The film is about a 14-year-old compulsive liar, Jason Shepherd (Muniz), whose creative writing assignment "Big Fat Liar" is stolen by an arrogant Hollywood screenwriter and producer, Marty Wolf (Giamatti), who later plans to use it to make the fictional film of the same name. The film is an allusion to the Aesop's Fable, The Boy Who Cried Wolf, with Jason Shepherd being analogous to the shepherd boy in the story and Marty Wolf, analogous to the wolf. It was released in the United States on February 8, 2002.

Plot
Jason Shepherd is a 14-year-old compulsive liar living in the fictional town of Greenbury, Michigan who tries to lie his way out of a creative writing assignment, but gets caught by his English teacher, who alerts his parents. He is given three hours to submit his essay and avoid repeating English in summer school. Inspired by his talent for lying, Jason writes a story titled "Big Fat Liar". While riding his sister's old bike to turn in the essay, Jason is accidentally run over by the limousine of an arrogant Hollywood screenwriter and producer, Marty Wolf, and he convinces Marty to give him a ride. Marty, also a compulsive liar, is in town shooting his film Whitaker and Fowl. In a rush, Jason accidentally leaves his essay in the limo when it falls out of his backpack. Inspired, Marty keeps the story for himself. Realizing his essay is missing, Jason tries to explain what happened, but he is sent to summer school.

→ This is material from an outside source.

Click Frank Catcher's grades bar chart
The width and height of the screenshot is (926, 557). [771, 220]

Jason and his best friend, Kaylee, discover Marty has plagiarized Jason's essay into a film when they see a theatrical trailer. They fly to Los Angeles while their parents are out of town for the weekend and sneak into Marty's studio office to request that Marty confess to his parents, but he purposefully burns Jason's essay and calls security to remove them. Angered, the two plot to inconvenience him until he confesses. Marty's former limo driver and struggling actor, Frank Jackson, agrees to help. Jason and Kaylee sabotage Marty through pranks such as dying his skin blue via his swimming pool and his hair orange via his shampoo. They also superglue his headset to his ear; trick him into going to a child's birthday party, where the children mistake him for the hired clown and attack him; and tamper with his car's controls. Marty's car is also rear-ended by a cranky elderly woman into a monster truck owned by the Masher, a wrestler, who destroys it.

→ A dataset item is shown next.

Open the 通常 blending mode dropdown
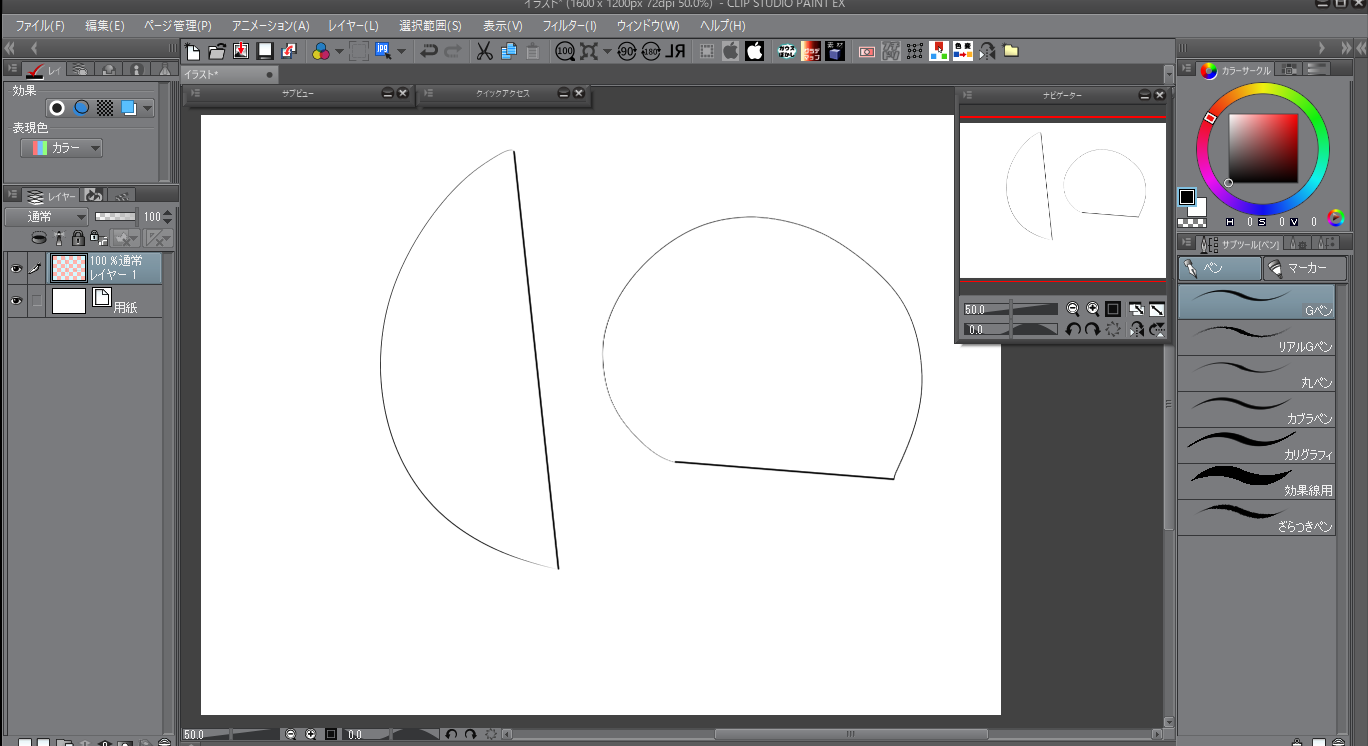1368x746 pixels. pos(46,217)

Marty plans to produce Big Fat Liar with Universal Pictures, but new president Marcus Duncan, seeing the commercial and critical failure of Whitaker and Fowl, declines to approve the budget, so Jason agrees to help Marty in exchange for his confession to his parents. With Jason's advice, Marty makes a successful presentation and gets the film approved by Universal, but Marty subsequently betrays Jason and calls security to remove him and Kaylee again. Marty's abused assistant, Monty Kirkham, offers to help Jason and Kaylee expose him. They rally Marty's other tormented employees, while Jason calls his parents to tell them the truth about the weekend.

The next morning, Marty heads to the studio to begin filming Big Fat Liar, but his employees delay him through many mishaps. As Marty finally arrives, he encounters Jason, who kidnaps his stuffed monkey toy, Mr. Funnybones. Jason flees across the studio, luring Marty to a rooftop where he retrieves his toy and mocks Jason. Marty boastfully admits his actions, unaware the entire conversation is being witnessed by Jason's parents, the media, and Marcus, who immediately fires him. Jason thanks Marty for teaching him an important lesson about the truth. Marty furiously tries to attack him, but Jason leaps off the building and safely lands on a stunt cushion, where he finally regains his parents' trust.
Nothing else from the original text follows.